Political support for the development program comes from Daniela Schmitt, Minister of Economic Affairs of Rhineland-Palatinate, who opened the regional hydrogen week “Woche des Wasserstoffs SÜD” with a test drive in Wörth am Rhein, Germany.
A newly installed prototype filling station at the development and testing center in Wörth enables the refueling with liquid hydrogen. Recently, Daimler Truck celebrated the first successful liquid hydrogen (LH2) refueling of the truck together with Air Liquide.
During the refueling process, cryogenic liquid hydrogen at minus 253 degrees Celsius is filled into two 40 kg tanks mounted on either side of the chassis. With the particularly good insulation of the vehicle tanks, the hydrogen can be kept at temperature for a sufficiently long time without active cooling.
Daimler Truck prefers liquid hydrogen in the development of hydrogen-based drives. In this aggregate state the energy carrier has a significantly higher energy density in relation to volume compared to gaseous hydrogen. As a result, more hydrogen can be carried, which significantly increases the range and enables comparable performance of the vehicle with that of a conventional diesel truck.

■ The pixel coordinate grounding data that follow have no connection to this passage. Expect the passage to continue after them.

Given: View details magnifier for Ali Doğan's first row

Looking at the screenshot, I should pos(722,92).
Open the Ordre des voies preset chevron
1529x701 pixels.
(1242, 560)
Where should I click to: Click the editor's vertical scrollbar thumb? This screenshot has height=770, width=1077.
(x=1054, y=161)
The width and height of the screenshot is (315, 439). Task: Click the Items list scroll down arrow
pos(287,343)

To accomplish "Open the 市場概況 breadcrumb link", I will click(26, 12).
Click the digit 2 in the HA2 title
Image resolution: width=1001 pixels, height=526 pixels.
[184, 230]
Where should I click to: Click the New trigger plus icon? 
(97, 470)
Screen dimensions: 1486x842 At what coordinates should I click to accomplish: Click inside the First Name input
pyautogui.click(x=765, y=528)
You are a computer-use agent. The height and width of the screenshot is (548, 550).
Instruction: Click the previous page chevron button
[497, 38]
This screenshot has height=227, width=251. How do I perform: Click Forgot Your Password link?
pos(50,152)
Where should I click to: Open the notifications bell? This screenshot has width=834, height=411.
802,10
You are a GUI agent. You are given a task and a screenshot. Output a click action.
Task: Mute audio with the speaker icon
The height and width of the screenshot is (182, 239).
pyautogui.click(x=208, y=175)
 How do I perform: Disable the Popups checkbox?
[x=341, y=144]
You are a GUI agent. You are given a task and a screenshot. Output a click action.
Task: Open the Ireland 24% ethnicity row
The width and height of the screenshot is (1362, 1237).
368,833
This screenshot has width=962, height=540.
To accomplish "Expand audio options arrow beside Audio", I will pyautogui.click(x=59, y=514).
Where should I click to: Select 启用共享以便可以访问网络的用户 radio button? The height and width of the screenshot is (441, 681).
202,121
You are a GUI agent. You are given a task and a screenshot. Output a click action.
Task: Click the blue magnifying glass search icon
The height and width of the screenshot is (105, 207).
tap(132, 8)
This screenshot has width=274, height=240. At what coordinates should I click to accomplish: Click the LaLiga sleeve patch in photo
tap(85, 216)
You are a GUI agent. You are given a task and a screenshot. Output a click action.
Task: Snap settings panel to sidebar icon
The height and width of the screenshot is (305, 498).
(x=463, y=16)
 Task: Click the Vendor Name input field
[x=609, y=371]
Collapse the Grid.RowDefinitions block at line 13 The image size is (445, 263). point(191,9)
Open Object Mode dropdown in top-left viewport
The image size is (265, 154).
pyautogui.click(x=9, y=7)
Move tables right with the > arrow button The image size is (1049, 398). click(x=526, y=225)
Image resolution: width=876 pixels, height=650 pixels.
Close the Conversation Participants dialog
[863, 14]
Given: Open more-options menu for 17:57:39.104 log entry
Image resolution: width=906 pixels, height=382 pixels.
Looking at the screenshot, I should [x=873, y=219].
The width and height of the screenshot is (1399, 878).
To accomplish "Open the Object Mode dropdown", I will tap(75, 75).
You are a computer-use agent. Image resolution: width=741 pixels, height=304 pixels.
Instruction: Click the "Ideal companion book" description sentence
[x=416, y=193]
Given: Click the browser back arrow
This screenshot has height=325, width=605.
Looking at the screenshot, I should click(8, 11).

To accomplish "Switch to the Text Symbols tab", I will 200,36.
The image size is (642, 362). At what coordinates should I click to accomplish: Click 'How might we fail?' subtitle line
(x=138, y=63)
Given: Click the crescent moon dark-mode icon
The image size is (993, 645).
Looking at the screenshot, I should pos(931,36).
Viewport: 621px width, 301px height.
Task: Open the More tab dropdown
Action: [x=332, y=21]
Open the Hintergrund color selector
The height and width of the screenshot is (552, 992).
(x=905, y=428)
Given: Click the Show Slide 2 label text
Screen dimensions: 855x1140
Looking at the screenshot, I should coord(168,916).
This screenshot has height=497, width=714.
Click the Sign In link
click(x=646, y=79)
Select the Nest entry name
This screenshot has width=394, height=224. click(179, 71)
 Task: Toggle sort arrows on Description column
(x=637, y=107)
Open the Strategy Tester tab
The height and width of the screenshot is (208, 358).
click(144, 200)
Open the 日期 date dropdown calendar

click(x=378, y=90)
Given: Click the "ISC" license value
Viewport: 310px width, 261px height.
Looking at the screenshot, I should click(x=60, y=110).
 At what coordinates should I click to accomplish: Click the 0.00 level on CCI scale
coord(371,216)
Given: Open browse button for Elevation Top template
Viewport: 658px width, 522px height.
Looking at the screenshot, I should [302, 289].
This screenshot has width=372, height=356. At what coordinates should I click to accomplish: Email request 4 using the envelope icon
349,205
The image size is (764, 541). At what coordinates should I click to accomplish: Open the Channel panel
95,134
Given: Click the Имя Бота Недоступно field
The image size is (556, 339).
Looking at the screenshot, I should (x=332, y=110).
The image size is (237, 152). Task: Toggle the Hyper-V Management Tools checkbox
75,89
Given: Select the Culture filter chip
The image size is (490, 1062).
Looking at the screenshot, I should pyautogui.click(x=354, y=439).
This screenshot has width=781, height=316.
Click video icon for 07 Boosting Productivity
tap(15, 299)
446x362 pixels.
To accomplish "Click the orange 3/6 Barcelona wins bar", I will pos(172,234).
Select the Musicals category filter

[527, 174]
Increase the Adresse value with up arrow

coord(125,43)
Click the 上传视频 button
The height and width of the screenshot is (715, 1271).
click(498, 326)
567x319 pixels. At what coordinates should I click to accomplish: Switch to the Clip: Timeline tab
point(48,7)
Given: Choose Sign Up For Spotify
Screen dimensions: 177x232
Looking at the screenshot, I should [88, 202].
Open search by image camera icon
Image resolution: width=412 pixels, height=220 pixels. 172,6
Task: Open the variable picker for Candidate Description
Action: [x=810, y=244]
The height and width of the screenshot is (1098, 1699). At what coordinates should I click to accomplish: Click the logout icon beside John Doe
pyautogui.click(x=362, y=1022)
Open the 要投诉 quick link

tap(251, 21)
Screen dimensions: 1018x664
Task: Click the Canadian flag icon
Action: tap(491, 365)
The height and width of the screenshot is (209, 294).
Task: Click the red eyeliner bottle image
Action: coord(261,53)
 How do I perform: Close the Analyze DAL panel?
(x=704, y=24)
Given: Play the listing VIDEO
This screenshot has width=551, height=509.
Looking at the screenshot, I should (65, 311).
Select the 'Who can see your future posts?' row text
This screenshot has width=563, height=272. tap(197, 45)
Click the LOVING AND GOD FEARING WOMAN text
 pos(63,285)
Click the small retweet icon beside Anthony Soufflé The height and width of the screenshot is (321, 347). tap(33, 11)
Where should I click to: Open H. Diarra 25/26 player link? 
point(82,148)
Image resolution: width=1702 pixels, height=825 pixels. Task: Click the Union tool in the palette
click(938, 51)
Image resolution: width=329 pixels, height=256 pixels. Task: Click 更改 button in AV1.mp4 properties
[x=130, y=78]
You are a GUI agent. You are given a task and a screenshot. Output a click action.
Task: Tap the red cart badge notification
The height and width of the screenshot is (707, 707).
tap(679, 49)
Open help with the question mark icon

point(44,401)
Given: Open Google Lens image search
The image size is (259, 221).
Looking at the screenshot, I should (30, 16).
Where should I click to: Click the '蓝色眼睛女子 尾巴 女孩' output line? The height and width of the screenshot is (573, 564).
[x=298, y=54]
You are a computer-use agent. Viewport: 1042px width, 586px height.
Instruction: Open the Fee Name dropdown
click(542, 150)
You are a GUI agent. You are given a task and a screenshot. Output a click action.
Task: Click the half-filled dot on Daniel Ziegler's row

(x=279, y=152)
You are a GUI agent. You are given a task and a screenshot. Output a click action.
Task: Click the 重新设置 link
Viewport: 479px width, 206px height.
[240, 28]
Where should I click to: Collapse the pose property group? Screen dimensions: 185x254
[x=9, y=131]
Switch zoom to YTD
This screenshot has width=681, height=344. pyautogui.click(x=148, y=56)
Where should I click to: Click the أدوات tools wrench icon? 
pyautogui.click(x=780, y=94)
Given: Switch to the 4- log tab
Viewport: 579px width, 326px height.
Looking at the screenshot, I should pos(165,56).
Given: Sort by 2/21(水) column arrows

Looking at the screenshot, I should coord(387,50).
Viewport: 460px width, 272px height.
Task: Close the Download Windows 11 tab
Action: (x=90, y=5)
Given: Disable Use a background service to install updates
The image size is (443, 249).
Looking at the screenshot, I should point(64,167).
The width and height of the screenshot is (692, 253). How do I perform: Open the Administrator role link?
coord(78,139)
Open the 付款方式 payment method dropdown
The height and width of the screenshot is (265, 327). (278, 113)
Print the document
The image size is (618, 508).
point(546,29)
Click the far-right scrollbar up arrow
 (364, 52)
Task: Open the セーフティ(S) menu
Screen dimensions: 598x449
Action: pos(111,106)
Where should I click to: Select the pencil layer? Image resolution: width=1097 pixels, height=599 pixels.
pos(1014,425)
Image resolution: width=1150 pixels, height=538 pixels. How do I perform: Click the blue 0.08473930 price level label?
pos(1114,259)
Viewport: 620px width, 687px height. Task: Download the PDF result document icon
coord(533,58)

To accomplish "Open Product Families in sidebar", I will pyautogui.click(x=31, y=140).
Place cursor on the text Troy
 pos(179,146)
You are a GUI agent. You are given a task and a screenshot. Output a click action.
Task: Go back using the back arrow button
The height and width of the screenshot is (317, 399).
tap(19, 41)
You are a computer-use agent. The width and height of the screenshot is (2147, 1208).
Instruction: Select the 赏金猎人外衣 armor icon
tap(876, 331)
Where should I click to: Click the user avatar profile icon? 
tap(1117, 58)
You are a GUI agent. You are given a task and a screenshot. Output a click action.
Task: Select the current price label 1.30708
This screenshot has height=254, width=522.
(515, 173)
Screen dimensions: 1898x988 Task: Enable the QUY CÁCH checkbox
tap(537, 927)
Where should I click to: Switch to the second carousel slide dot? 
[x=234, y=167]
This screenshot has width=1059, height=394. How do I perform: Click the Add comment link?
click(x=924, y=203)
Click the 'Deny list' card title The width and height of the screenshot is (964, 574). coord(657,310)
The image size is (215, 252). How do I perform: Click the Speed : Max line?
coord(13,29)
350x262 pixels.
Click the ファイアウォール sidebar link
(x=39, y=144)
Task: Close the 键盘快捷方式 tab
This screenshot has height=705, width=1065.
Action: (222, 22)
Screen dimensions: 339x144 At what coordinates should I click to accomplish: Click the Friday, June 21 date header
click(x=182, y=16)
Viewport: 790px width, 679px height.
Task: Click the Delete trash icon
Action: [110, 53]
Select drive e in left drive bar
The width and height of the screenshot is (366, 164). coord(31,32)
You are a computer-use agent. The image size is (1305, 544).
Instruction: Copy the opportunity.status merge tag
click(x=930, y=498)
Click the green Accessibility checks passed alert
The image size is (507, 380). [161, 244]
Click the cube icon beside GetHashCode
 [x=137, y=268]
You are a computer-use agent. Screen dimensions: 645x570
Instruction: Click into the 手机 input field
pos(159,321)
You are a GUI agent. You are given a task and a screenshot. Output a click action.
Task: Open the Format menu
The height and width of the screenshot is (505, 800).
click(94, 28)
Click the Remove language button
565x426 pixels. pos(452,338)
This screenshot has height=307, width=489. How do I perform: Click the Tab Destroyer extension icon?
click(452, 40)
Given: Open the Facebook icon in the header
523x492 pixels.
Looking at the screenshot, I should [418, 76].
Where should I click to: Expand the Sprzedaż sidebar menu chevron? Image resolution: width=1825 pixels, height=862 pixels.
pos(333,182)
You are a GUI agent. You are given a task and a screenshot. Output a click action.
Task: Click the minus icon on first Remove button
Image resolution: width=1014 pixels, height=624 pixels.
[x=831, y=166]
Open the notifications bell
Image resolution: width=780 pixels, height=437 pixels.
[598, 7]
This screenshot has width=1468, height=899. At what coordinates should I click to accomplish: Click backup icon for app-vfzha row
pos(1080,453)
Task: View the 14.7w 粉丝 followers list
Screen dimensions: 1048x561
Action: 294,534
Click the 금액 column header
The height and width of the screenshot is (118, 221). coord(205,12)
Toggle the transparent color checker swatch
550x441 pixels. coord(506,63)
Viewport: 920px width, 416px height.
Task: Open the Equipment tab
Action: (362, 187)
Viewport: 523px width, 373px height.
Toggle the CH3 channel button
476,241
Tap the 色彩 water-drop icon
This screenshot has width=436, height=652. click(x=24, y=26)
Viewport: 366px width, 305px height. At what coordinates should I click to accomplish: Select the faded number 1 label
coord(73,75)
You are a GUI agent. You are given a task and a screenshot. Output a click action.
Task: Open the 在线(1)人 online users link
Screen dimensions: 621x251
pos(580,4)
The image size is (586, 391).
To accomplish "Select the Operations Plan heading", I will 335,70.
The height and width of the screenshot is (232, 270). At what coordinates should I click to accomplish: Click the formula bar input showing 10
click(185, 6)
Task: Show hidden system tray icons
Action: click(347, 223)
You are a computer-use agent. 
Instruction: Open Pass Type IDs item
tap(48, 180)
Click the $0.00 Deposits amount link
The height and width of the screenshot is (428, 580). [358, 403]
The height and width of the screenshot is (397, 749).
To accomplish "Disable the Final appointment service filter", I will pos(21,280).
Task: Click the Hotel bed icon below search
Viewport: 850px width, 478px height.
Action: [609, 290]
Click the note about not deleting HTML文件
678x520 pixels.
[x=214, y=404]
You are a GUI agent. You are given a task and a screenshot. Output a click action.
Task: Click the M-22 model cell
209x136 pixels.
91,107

The development objective of the series-ready GenH2 Truck is a range of up to 1,000 kilometers and more. This makes the truck suitable for flexible and demanding applications, especially in the important segment of heavy-duty long-haul transport. The start of series production for hydrogen-based trucks is planned for the second half of the decade.
At the same time, Daimler Truck has been working together with Linde on the development of a new process for handling liquid hydrogen: subcooled liquid hydrogen (sLH2).
The sLH2 process will use higher than ambient pressure levels (up to 1.6 MPa compared to conventional LH2 at 0.6 MPa) and special temperature control which avoids boil-off effects and “return gas” (gas from the vehicle’s tank returning to the filling station) during refueling. The process does not require complex data communication between the filling station and the truck during refueling.
Overall, the technology thus allows simpler filling-station concepts. The improved energy storage density is due to the higher than ambient pressure level which increases the hydrogen mass in the tank.
The companies plan for the first refueling of a prototype vehicle at a pilot station in Germany in 2023. Daimler Truck and its partners are planning for a high level of transparency and openness around the relevant interfaces of the jointly developed sLH2 technology. The goal is to collaborate with other companies and associations as possible to develop their own refueling and vehicle technologies that apply the new liquid-hydrogen standard and thereby establish a global mass market for the new process.
When it comes to infrastructure for hydrogen filling stations along important transport routes in Europe, Daimler Truck is planning to work together with the companies Shell, BP and TotalEnergies. Daimler Truck is also a shareholder in hydrogen filling station operator H2 MOBILITY Deutschland. In addition, Daimler Truck, IVECO, Linde, OMV, Shell, TotalEnergies and the Volvo Group have committed to work together to help create the conditions for the mass-market roll-out of hydrogen trucks in Europe as part of the H2Accelerate (H2A) interest group.